I sprint across the yard, my eyes streaming, my heart pounding in my chest.

The noise of the gunfire is still deafening, and I hear—I actually hear—bullets whizzing past me, their low whines like the speeded-up buzz of insects, but I don’t slow down, and I don’t change course. The Chapel is burning out of control, its roof engulfed by roaring fire and sending up a huge black plume of smoke, and the amplified voice of the Government booms across the compound, repeating its demand over and over again.

“Put down your weapons and come forward slowly with your hands in the air!”

Nobody is listening. Not the other Governments, and definitely not any of my Brothers and Sisters.

In the distance, back near the Front Gate, the tank rumbles forward, crushing the flimsy wire fence and churning the desert floor. Somewhere, over the engines and the endless rattle of gunfire, I can hear screams of pain and pleading shouts for help, but I force myself to ignore them and keep going: my gaze is fixed on the wooden cabins at the western edge of the Base.

I trip over something.

My feet tangle, and I go sprawling onto the cracked blacktop of the yard. Pain crunches through me as my shoulder hits the ground, but I grit my teeth and get back on my feet and look to see what I fell over.

Alice is lying on her back, her hands clutching her stomach.
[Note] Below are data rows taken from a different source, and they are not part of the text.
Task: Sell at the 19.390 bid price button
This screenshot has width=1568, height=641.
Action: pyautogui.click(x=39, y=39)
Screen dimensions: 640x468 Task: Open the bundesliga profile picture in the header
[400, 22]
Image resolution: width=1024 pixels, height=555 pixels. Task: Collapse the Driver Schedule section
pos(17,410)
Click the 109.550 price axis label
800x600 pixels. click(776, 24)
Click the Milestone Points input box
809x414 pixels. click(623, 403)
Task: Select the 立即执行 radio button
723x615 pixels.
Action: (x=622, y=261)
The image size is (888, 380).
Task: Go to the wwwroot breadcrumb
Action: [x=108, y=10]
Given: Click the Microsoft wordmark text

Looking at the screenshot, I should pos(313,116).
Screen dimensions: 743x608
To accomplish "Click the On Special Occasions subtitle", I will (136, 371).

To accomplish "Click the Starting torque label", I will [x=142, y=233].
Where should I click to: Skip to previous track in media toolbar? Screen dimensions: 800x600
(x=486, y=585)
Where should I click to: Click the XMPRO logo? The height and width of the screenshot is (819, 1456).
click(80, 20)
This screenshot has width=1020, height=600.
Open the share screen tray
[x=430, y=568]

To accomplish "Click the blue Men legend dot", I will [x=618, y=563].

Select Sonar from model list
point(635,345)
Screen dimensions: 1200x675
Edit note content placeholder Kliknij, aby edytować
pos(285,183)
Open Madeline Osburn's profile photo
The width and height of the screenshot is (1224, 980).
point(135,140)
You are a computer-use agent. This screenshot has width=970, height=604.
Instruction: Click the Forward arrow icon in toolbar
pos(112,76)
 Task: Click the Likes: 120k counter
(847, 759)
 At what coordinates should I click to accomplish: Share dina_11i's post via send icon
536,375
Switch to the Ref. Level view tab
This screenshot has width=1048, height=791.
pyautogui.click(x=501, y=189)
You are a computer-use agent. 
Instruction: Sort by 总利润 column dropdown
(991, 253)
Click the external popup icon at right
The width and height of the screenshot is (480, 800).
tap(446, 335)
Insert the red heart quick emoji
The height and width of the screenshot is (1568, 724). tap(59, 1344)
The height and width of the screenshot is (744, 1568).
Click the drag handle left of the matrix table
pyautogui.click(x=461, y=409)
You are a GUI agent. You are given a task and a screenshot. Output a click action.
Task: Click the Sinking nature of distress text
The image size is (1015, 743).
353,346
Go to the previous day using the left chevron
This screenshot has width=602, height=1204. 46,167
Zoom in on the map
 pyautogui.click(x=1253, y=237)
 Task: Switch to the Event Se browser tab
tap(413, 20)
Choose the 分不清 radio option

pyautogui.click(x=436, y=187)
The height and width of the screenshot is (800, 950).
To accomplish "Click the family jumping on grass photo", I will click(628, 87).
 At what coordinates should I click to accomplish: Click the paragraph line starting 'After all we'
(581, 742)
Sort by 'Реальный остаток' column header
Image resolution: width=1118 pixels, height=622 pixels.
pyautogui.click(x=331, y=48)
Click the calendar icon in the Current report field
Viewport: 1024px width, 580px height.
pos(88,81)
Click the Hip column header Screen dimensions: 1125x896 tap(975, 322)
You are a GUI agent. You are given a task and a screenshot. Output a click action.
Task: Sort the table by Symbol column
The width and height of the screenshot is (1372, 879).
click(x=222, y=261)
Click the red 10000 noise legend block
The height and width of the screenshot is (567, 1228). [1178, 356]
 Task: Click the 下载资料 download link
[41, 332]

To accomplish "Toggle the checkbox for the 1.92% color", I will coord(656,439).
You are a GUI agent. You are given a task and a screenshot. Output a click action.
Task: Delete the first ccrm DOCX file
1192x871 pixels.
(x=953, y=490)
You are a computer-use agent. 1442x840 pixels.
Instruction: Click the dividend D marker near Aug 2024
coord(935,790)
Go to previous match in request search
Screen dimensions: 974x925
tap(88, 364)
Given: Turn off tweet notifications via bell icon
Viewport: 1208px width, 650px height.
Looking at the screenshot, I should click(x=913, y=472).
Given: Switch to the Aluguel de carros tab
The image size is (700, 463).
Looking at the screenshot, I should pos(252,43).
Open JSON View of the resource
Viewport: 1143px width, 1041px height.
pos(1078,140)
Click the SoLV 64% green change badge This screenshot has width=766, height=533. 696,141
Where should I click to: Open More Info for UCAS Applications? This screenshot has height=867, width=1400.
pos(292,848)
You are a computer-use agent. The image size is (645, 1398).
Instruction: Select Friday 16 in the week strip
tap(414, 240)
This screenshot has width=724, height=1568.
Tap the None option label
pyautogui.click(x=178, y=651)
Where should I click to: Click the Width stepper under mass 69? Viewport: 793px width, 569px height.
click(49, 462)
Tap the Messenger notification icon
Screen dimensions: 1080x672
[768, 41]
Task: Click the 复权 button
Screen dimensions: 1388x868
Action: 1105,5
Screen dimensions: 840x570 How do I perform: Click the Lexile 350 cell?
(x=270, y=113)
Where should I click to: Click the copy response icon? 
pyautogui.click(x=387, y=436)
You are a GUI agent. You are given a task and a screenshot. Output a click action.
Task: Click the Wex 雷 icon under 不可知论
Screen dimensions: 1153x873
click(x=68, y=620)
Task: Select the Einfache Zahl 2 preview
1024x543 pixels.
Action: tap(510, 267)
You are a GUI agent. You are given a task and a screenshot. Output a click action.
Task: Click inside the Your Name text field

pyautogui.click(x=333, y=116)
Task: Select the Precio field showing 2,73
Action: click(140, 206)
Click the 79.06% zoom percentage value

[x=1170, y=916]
Her shirt has turned red, and she’s lying in a pool of blood that seems too big to have all come out of one person. She’s still alive though. Her eyes are dim, but they find mine, and she looks at me with an expression I can’t describe. There’s pain there, a lot of pain, and shock, and fear, and something that looks like confusion, like she wants to know how things ever came to this.

I hold her gaze. I want to stay with her, to tell her it’s all right and that she’s going to be okay, but it isn’t all right, nothing is, and I don’t know very much about bullet wounds, but I don’t think she is going to be okay.

I’m pretty sure she’s going to die.

I stare at her, wasting seconds that the still-functional bit of my brain screams at me for wasting, then run toward the west barracks. Alice’s eyes widen as I start to turn away, but I don’t see anger in them. I think she understands what I have to do.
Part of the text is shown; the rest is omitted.